The system is designed for FIFA World Cup (with future NFL/NBA expansion). Key features include: Poisson xG prediction model, The Odds API integration, Polymarket integration, walk-forward backtesting across 2010–2022 World Cups, Half-Kelly staking calculator, and a daily automated pipeline running on macOS/Mac Mini.

The intake demonstrates strong domain knowledge from the client — specifically mentioning Dixon-Coles correction, CLV (Closing Line Value), and walk-forward validation.
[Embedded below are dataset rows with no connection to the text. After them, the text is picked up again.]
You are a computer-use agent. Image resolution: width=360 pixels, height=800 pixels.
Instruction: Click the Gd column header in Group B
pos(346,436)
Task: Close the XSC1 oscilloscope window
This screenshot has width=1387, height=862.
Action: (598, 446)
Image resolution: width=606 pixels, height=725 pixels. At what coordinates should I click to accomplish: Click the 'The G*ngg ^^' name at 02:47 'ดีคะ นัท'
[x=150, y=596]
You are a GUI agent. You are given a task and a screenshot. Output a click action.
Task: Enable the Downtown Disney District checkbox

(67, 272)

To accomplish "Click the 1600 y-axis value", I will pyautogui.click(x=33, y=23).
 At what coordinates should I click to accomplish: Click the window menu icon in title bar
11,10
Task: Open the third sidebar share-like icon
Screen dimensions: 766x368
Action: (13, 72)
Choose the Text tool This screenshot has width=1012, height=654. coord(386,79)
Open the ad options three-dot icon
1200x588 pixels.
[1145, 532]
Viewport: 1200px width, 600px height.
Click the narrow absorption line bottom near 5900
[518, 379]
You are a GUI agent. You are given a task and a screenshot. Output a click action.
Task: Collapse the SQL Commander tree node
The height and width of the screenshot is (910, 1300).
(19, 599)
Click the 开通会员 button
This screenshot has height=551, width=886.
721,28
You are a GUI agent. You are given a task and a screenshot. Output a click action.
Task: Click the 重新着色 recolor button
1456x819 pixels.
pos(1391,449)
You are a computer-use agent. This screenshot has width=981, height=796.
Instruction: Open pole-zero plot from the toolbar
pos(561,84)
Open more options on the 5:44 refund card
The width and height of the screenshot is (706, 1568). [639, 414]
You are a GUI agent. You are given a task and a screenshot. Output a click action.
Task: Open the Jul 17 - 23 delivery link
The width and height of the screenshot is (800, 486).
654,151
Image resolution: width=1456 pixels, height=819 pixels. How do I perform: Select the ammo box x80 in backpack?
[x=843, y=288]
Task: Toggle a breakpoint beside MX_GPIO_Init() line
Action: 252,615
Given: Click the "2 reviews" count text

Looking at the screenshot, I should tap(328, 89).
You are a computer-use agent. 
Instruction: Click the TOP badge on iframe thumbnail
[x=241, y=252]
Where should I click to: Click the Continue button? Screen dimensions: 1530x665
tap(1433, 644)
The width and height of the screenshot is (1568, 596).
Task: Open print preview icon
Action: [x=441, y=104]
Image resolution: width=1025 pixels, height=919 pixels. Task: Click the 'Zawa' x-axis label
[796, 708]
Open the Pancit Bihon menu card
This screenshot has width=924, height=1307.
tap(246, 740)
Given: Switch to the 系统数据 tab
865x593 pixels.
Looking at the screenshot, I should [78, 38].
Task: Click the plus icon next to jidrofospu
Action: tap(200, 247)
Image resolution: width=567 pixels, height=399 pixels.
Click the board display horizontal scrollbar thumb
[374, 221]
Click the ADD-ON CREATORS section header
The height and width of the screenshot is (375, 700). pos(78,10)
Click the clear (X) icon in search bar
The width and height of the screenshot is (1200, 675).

This signals a technically sophisticated client who tests for real understanding.

Key Concepts

  • Poisson Expected Goals Model: Core prediction engine, trained on historical international match CSVs; outputs win/draw/loss probabilities and full scoreline matrices
  • Dixon-Coles Correction: Adjusts Poisson for low-scoring football patterns; specifically corrects 0-0, 1-0, 0-1, 1-1 scorelines which are systematically under-predicted by independent Poisson
  • Walk-Forward Validation: Chronological train/test split (not k-fold CV) — train on one period, test on next; client specifically tests for this
  • Closing Line Value (CLV): Difference between bet odds and closing odds before game start; key metric for model quality validation
  • Half-Kelly Staking: Recommended stake sizes from bankroll; full Kelly can be aggressive; half-Kelly is standard practice for managing volatility
  • De-vigging: Removing bookmaker overround from odds to get "fair" implied probabilities for EV calculation

Data Sources Listed

Source Type Cost
github.com/jfjelstul/worldcup Historical World Cup CSV Free
github.com/martj42/international_results International match CSV Free
The Odds API Live bookmaker odds Free tier / $100+/mo
API-Football Fixtures, statistics ~$30/mo
Polymarket Prediction market prices Free (public API)

Technical Stack

Python 3.11+ with: pandas, numpy, scipy, scikit-learn, XGBoost, requests, python-dotenv, schedule, matplotlib, Anthropic Claude API, Telegram Bot API.

Compliance Note

The intake flags significant legal exposure around sports betting predictions. Jurisdictions (US, UK, Australia, EU) have varying regulations. Framing as "informational data analysis" rather than "betting tips" reduces but doesn't eliminate risk. Personal use only without legal review.

Notes

The intake is comprehensive and well-structured. It explicitly identifies the recommended extension stack: Poisson + Dixon-Coles correction → ELO ratings with home/away splits → xG model → ensemble. ELO has very high ROI (low implementation cost, meaningful accuracy gain). The client demonstrates knowledge of concepts that many developers would not, suggesting serious intent.